Published: 28 June 2011 Publication History

Abstract

WiFi continues to be a prime source of energy consumption in mobile devices. This paper observes that, despite a rich body of research in WiFi energy management, there is room for improvement. Our key finding is that WiFi energy optimizations have conventionally been designed with a single AP in mind. However, network contention among different APs can dramatically increase a client's energy consumption. Each client may have to keep awake for long durations before its own AP gets a chance to send packets to it. As the AP density increases in the vicinity, the waiting time inflates, resulting in a proportional decrease in battery life.
We design SleepWell, a system that achieves energy efficiency by evading network contention. The APs regulate the sleeping window of their clients in a way that different APs are active/inactive during non-overlapping time windows.

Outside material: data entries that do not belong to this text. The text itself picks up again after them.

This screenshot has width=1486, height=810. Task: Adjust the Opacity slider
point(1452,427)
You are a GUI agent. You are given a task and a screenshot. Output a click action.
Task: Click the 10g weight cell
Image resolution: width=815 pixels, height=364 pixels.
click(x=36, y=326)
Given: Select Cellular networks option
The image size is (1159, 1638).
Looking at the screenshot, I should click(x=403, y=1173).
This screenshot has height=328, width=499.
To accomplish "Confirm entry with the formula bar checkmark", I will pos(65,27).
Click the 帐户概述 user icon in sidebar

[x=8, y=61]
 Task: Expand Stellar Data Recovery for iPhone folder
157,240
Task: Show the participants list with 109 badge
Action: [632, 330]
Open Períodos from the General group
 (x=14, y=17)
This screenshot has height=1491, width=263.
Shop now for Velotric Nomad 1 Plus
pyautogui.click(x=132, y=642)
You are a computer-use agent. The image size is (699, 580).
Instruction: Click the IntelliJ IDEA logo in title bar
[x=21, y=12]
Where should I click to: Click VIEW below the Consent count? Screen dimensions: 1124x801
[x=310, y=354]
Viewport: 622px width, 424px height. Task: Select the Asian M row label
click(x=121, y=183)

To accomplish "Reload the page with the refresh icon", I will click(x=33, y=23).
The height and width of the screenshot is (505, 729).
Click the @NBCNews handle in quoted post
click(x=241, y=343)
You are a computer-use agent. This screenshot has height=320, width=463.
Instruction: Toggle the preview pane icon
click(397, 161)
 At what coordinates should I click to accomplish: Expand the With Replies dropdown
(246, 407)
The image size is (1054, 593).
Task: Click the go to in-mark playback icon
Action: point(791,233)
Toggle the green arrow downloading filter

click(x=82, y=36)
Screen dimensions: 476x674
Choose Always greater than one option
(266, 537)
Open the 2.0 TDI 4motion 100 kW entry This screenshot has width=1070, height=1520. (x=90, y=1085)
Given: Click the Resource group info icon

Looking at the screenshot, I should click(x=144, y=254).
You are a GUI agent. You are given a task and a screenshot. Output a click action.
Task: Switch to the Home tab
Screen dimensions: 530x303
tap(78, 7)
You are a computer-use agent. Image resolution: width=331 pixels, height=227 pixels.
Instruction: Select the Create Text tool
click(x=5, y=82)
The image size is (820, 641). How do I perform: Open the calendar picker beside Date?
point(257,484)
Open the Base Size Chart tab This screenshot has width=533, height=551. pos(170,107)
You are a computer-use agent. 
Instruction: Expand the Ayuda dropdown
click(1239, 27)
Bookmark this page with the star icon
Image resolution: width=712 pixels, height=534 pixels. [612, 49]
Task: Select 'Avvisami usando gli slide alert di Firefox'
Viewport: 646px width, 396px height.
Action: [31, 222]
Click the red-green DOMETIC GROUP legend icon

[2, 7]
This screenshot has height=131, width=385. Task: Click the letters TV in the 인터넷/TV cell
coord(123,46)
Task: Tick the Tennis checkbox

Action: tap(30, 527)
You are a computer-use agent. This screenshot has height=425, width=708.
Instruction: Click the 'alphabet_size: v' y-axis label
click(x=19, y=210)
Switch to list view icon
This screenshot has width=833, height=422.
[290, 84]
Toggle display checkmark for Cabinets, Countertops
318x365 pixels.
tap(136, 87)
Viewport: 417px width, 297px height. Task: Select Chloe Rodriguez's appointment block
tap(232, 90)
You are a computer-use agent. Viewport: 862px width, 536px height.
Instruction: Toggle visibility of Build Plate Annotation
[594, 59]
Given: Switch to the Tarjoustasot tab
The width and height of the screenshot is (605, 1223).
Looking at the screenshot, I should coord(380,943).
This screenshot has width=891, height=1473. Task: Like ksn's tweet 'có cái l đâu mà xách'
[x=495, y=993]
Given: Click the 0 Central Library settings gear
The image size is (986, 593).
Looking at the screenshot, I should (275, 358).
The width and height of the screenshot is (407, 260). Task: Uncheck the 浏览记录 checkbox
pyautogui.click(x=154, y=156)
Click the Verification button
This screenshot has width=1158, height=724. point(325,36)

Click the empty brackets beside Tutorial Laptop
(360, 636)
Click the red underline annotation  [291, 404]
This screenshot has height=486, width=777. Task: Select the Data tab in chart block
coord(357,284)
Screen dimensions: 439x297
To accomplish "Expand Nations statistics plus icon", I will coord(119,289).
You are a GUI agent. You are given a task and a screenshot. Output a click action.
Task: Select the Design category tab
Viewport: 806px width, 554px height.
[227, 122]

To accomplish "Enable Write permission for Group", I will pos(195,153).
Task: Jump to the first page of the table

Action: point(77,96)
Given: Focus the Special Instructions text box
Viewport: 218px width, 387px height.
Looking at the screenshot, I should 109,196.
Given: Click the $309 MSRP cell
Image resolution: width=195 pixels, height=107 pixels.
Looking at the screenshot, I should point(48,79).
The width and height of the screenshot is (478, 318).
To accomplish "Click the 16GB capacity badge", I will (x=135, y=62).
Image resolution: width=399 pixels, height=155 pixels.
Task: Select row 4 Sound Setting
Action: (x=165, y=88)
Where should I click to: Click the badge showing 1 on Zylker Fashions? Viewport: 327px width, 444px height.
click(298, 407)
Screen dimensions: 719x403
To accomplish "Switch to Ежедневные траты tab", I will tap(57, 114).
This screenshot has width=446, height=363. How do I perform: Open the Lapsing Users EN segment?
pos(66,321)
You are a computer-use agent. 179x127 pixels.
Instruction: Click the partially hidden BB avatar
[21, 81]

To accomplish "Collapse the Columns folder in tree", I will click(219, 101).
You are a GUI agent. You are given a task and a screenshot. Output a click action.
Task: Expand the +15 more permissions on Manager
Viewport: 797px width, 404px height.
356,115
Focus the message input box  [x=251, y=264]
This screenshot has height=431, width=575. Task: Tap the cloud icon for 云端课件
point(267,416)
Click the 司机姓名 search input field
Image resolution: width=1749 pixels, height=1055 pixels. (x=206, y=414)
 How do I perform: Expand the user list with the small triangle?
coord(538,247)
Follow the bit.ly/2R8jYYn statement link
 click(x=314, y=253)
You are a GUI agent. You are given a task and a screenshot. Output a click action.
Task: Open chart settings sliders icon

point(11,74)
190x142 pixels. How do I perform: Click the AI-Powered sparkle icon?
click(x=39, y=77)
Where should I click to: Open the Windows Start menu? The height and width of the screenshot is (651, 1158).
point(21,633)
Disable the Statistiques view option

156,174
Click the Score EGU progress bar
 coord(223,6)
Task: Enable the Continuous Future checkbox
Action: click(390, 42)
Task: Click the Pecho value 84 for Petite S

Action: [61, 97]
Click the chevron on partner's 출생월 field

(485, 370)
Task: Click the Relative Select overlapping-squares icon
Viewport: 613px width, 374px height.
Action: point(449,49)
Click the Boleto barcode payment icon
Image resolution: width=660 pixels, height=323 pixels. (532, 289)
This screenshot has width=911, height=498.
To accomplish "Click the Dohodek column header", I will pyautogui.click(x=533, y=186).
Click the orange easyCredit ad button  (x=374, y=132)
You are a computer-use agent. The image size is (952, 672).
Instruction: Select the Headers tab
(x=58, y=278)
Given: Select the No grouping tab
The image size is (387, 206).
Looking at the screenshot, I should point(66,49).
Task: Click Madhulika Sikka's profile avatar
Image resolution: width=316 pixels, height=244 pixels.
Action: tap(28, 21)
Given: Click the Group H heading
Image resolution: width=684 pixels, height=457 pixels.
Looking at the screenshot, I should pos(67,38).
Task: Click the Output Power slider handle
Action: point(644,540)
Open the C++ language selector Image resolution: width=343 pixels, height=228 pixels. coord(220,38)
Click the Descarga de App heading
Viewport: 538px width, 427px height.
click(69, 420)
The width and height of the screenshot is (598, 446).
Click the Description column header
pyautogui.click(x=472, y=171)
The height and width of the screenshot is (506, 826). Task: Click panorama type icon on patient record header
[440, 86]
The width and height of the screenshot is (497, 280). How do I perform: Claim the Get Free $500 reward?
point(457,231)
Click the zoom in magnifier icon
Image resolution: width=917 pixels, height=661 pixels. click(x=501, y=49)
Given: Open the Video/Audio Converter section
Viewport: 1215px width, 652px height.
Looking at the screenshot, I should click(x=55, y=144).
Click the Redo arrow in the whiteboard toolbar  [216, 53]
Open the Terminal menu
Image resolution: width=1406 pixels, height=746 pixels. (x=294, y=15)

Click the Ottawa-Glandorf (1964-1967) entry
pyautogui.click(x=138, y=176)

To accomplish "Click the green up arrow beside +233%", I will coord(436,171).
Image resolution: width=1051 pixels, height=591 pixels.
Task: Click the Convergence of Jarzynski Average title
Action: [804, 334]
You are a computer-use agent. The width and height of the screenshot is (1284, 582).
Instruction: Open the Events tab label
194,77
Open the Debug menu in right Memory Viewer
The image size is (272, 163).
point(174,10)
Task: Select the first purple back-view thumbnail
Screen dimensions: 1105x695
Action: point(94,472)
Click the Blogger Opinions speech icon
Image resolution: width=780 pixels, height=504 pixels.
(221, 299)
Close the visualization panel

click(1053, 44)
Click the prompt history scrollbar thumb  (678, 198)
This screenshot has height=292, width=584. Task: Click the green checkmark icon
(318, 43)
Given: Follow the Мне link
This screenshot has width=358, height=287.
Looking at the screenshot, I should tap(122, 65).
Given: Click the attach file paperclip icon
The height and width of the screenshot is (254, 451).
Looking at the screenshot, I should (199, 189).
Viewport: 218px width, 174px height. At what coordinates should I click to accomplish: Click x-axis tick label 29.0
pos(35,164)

The solution is analogous to the common wisdom of going late to office and coming back late, thereby avoiding the rush hours. We implement SleepWell on a testbed of 8 Laptops and 9 Android phones, and evaluate it over a wide variety of scenarios and traffic patterns (YouTube, Pandora, FTP, Internet radio, and mixed). Results show a median gain of up to 2x when WiFi links are strong; when links are weak and the network density is high, the gains can be even more. We believe SleepWell is a desirable upgrade to WiFi systems, especially in light of increasing WiFi density.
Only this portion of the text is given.